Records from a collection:
_ _ _ _ _

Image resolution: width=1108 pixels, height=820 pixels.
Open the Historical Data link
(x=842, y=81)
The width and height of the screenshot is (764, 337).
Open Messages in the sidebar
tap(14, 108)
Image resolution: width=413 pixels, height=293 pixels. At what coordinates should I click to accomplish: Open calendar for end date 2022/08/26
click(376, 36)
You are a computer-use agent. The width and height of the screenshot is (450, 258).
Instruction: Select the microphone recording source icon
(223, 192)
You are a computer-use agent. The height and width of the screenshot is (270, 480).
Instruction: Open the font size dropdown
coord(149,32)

_ _ _ _ _

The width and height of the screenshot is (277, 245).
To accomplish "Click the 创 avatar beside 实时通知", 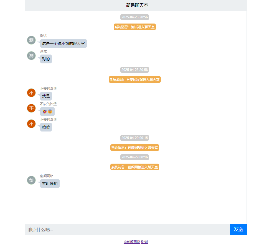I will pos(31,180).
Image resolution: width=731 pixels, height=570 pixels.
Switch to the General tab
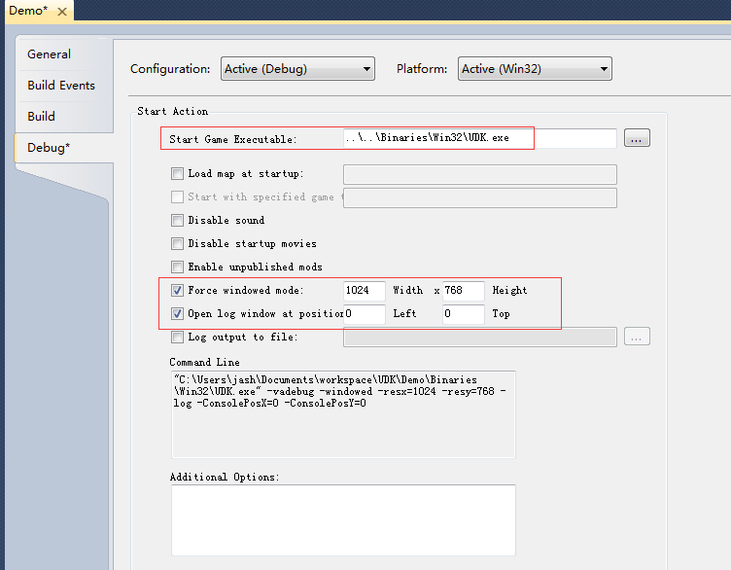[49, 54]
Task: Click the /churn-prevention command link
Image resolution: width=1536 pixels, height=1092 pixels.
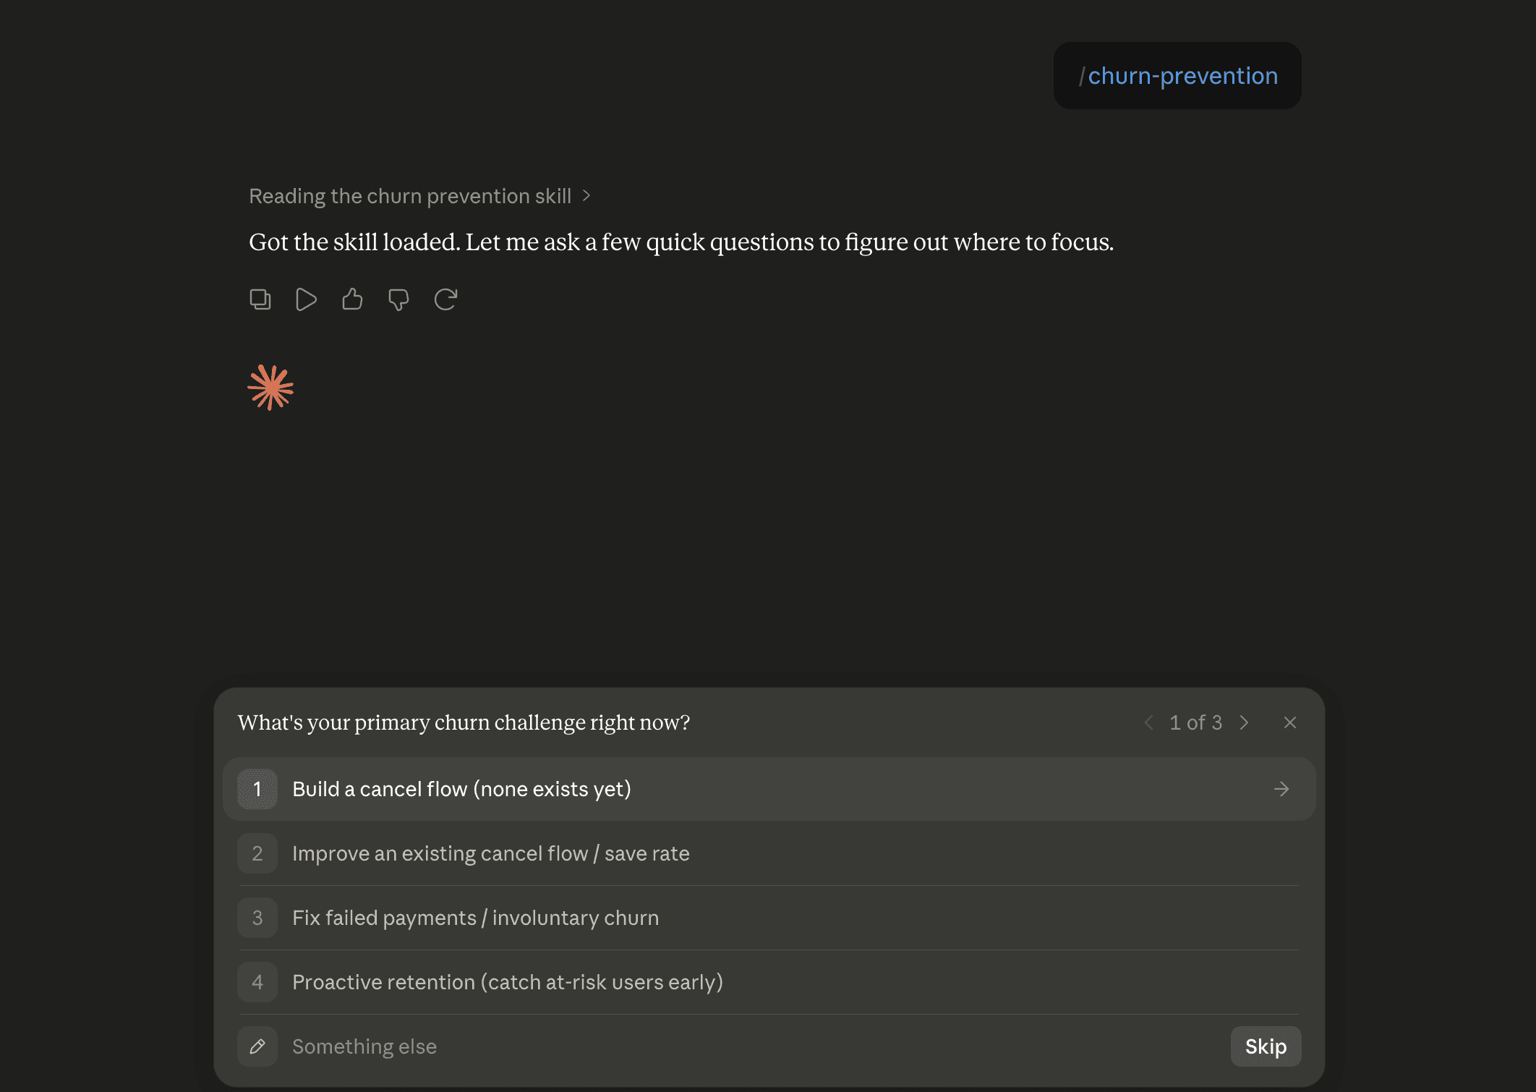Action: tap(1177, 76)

_ _ _ _ _

◆ **What to work on**
Check the entries above line by line and return each one containing the word "agent".

◆ **Response area**
You are a computer-use agent. The width and height of the screenshot is (450, 258).
You are a computer-use agent. The height and width of the screenshot is (270, 480).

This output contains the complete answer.